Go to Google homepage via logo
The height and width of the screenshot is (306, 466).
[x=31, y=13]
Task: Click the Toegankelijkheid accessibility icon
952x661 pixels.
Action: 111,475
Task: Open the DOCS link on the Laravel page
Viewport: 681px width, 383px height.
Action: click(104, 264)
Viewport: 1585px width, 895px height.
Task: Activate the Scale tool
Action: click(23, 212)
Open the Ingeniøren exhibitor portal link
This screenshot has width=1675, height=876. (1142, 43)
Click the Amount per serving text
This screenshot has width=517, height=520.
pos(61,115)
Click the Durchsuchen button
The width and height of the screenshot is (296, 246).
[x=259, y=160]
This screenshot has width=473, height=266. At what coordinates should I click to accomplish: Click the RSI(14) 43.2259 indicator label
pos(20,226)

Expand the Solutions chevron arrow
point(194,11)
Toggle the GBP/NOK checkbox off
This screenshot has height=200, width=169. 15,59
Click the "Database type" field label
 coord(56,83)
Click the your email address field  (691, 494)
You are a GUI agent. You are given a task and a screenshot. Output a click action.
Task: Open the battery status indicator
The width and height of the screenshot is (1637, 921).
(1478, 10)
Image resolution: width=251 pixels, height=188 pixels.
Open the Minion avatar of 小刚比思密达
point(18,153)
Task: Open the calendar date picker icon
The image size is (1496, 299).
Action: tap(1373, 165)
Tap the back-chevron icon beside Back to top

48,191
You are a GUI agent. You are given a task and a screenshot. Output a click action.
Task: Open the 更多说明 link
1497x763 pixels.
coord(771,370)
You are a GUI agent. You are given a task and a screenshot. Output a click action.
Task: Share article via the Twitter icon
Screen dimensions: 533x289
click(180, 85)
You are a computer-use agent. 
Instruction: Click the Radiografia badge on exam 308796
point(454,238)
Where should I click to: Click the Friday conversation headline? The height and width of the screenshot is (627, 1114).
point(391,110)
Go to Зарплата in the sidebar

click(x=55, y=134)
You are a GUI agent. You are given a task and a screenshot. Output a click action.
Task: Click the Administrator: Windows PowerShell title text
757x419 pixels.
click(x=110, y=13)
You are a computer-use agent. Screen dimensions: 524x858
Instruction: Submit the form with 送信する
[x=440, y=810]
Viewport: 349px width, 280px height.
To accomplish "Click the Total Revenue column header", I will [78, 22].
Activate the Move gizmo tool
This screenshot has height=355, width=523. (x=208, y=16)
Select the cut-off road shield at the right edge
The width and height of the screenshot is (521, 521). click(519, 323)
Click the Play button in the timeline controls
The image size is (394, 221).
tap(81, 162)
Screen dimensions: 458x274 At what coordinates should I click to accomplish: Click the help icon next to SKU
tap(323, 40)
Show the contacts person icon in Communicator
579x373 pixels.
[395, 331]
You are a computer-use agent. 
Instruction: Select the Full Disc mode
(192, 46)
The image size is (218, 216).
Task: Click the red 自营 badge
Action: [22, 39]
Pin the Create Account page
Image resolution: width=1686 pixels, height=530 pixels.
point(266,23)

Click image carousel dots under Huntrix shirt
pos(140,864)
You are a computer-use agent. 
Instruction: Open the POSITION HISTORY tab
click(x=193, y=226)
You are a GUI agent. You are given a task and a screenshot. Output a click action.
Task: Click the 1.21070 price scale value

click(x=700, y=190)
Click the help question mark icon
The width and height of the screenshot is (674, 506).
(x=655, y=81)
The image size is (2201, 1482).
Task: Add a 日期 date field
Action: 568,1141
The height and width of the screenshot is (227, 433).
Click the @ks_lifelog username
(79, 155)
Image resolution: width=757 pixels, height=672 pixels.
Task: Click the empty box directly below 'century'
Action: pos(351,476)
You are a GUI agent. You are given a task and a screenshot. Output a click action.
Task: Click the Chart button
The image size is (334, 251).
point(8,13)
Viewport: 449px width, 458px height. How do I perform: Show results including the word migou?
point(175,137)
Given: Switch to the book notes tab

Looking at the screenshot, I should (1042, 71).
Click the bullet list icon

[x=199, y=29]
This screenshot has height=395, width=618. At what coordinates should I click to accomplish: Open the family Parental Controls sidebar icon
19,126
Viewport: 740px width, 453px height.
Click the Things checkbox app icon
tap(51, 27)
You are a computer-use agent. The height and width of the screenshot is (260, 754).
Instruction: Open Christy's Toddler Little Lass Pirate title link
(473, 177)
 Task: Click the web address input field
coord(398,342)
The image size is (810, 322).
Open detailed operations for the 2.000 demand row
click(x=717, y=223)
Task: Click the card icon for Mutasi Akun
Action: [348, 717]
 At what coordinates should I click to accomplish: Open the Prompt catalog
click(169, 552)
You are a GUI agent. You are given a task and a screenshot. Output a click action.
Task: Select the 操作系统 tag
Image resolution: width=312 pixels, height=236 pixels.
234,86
################
▶ [THE PROBLEM] Reproduce every one of the lines above word for word, from the first through the last.

▶ [EXERCISE SOLUTION]
Go to Google homepage via logo
The height and width of the screenshot is (306, 466).
[x=31, y=13]
Task: Click the Toegankelijkheid accessibility icon
952x661 pixels.
Action: 111,475
Task: Open the DOCS link on the Laravel page
Viewport: 681px width, 383px height.
Action: click(104, 264)
Viewport: 1585px width, 895px height.
Task: Activate the Scale tool
Action: click(23, 212)
Open the Ingeniøren exhibitor portal link
This screenshot has width=1675, height=876. (1142, 43)
Click the Amount per serving text
This screenshot has width=517, height=520.
pos(61,115)
Click the Durchsuchen button
The width and height of the screenshot is (296, 246).
[x=259, y=160]
This screenshot has width=473, height=266. At what coordinates should I click to accomplish: Click the RSI(14) 43.2259 indicator label
pos(20,226)

Expand the Solutions chevron arrow
point(194,11)
Toggle the GBP/NOK checkbox off
This screenshot has height=200, width=169. 15,59
Click the "Database type" field label
 coord(56,83)
Click the your email address field  (691, 494)
You are a GUI agent. You are given a task and a screenshot. Output a click action.
Task: Open the battery status indicator
The width and height of the screenshot is (1637, 921).
(1478, 10)
Image resolution: width=251 pixels, height=188 pixels.
Open the Minion avatar of 小刚比思密达
point(18,153)
Task: Open the calendar date picker icon
The image size is (1496, 299).
Action: tap(1373, 165)
Tap the back-chevron icon beside Back to top

48,191
You are a GUI agent. You are given a task and a screenshot. Output a click action.
Task: Open the 更多说明 link
1497x763 pixels.
coord(771,370)
You are a GUI agent. You are given a task and a screenshot. Output a click action.
Task: Share article via the Twitter icon
Screen dimensions: 533x289
click(180, 85)
You are a computer-use agent. 
Instruction: Click the Radiografia badge on exam 308796
point(454,238)
Where should I click to: Click the Friday conversation headline? The height and width of the screenshot is (627, 1114).
point(391,110)
Go to Зарплата in the sidebar

click(x=55, y=134)
You are a GUI agent. You are given a task and a screenshot. Output a click action.
Task: Click the Administrator: Windows PowerShell title text
757x419 pixels.
click(x=110, y=13)
You are a computer-use agent. Screen dimensions: 524x858
Instruction: Submit the form with 送信する
[x=440, y=810]
Viewport: 349px width, 280px height.
To accomplish "Click the Total Revenue column header", I will [78, 22].
Activate the Move gizmo tool
This screenshot has height=355, width=523. (x=208, y=16)
Select the cut-off road shield at the right edge
The width and height of the screenshot is (521, 521). click(519, 323)
Click the Play button in the timeline controls
The image size is (394, 221).
tap(81, 162)
Screen dimensions: 458x274 At what coordinates should I click to accomplish: Click the help icon next to SKU
tap(323, 40)
Show the contacts person icon in Communicator
579x373 pixels.
[395, 331]
You are a computer-use agent. 
Instruction: Select the Full Disc mode
(192, 46)
The image size is (218, 216).
Task: Click the red 自营 badge
Action: [22, 39]
Pin the Create Account page
Image resolution: width=1686 pixels, height=530 pixels.
point(266,23)

Click image carousel dots under Huntrix shirt
pos(140,864)
You are a computer-use agent. 
Instruction: Open the POSITION HISTORY tab
click(x=193, y=226)
You are a GUI agent. You are given a task and a screenshot. Output a click action.
Task: Click the 1.21070 price scale value

click(x=700, y=190)
Click the help question mark icon
The width and height of the screenshot is (674, 506).
(x=655, y=81)
The image size is (2201, 1482).
Task: Add a 日期 date field
Action: 568,1141
The height and width of the screenshot is (227, 433).
Click the @ks_lifelog username
(79, 155)
Image resolution: width=757 pixels, height=672 pixels.
Task: Click the empty box directly below 'century'
Action: pos(351,476)
You are a GUI agent. You are given a task and a screenshot. Output a click action.
Task: Click the Chart button
The image size is (334, 251).
point(8,13)
Viewport: 449px width, 458px height. How do I perform: Show results including the word migou?
point(175,137)
Given: Switch to the book notes tab

Looking at the screenshot, I should (1042, 71).
Click the bullet list icon

[x=199, y=29]
This screenshot has height=395, width=618. At what coordinates should I click to accomplish: Open the family Parental Controls sidebar icon
19,126
Viewport: 740px width, 453px height.
Click the Things checkbox app icon
tap(51, 27)
You are a computer-use agent. The height and width of the screenshot is (260, 754).
Instruction: Open Christy's Toddler Little Lass Pirate title link
(473, 177)
 Task: Click the web address input field
coord(398,342)
The image size is (810, 322).
Open detailed operations for the 2.000 demand row
click(x=717, y=223)
Task: Click the card icon for Mutasi Akun
Action: [348, 717]
 At what coordinates should I click to accomplish: Open the Prompt catalog
click(169, 552)
You are a GUI agent. You are given a task and a screenshot. Output a click action.
Task: Select the 操作系统 tag
Image resolution: width=312 pixels, height=236 pixels.
234,86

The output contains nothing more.